It’s the speed of a wildfire that really determines how destructive it will become. As many as 100,000 may ignite in U.S. wildlands every year, but only a small percent of those will go on to become headline-grabbing blazes, swallowing thousands of acres a day.
That’s what happened in northern California, where the twin River and Ranch fires sparked to life on July 26, at one point growing by nearly 50 square miles in a few short hours. Now, just over a week later, the double-header Mendocino Complex fire has burned through more than 450 square miles (200,000 football fields), surpassing last December’s Thomas fire to become the largest wildfire in the state’s history.
“Look how big it got, just in a matter of days,” Scott McLean, deputy chief of the California Department of Forestry and Fire Protection, told the Los Angeles Times. “That doesn’t happen. That just doesn’t happen.”
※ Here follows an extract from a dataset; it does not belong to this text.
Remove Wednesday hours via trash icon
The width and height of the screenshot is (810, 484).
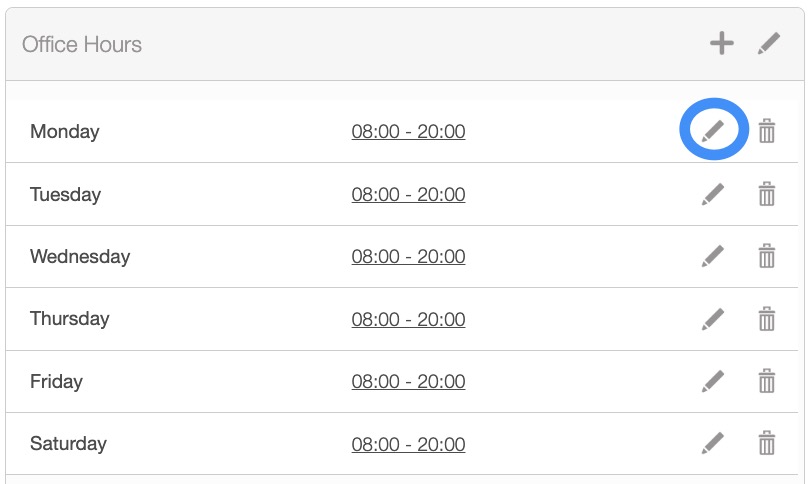[x=767, y=257]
But this is 2018, and it is happening more and more often, thanks to climate change. In California alone, there are currently 18 wildfires blazing and some 14,000 firefighters struggling to contain them. Beside the Mendocino fire, there is the Ferguson fire, which caused officials to close Yosemite Valley to visitors “indefinitely” on Monday, and the Carr Fire, which has left seven people dead and destroyed over 1,000 homes in Redding, California.
It is, in short, the worst start to fire season that California has seen since 2008. And with a seasonal dry period that can last until November or December, the state is likely to see more fires before this season is out.
And that’s not entirely surprising—it’s been a hot summer, after all. The National Weather Service reported all-time record high average temperatures in the cities of Fresno, Long Beach, Van Nuys, Lancaster, and Oxnard. Globally, the five hottest years on record have all occurred since 2010.
All that heat has a way of drying out everything on the ground. Much of California is currently experiencing abnormally dry conditions, with the state’s southern reaches in moderate to extreme drought.
“Just like a campfire or a Christmas tree, very dry fuel burns much easier than wet fuel,” says Tim Brown, climatologist at the Western Regional Climate Center in Reno, Nevada. The heat dries out vegetation, making it easier for small fires to flare into big ones.
But it’s not just the high temperature peaks that are the problem; it’s also the fact that the low temperatures are not as low as they used to be.
“You have greenhouse gases acting like a blanket and not letting things cool down as much,” WRCC climatologist Nina Oakley told the Los Angeles Times.
In fact, average nighttime temperatures are currently increasing faster than daytime temperatures—so while nights are still cooler than days, the difference is much smaller than it used to be. That means fires aren’t calming down as much when the sun goes down, which is when firefighters typically work to get ahead of a fire by digging containment lines and fortifying firebreaks.
Instead, with their air support grounded at night due to lack of visibility, firefighters are facing fierce nocturnal fires with fewer tools and increased risk. As Cal Fire Division Chief Chris Anthony told the Huffington Post: “It is clear to me that firefighters are on the front lines of climate change.”
All in all, Brown explains, we’re seeing more days of high fire danger. “It is a full circle,” he says. “Humans are responsible for the changes taking place in the climate right now, and humans are responsible for most of the fires that start.”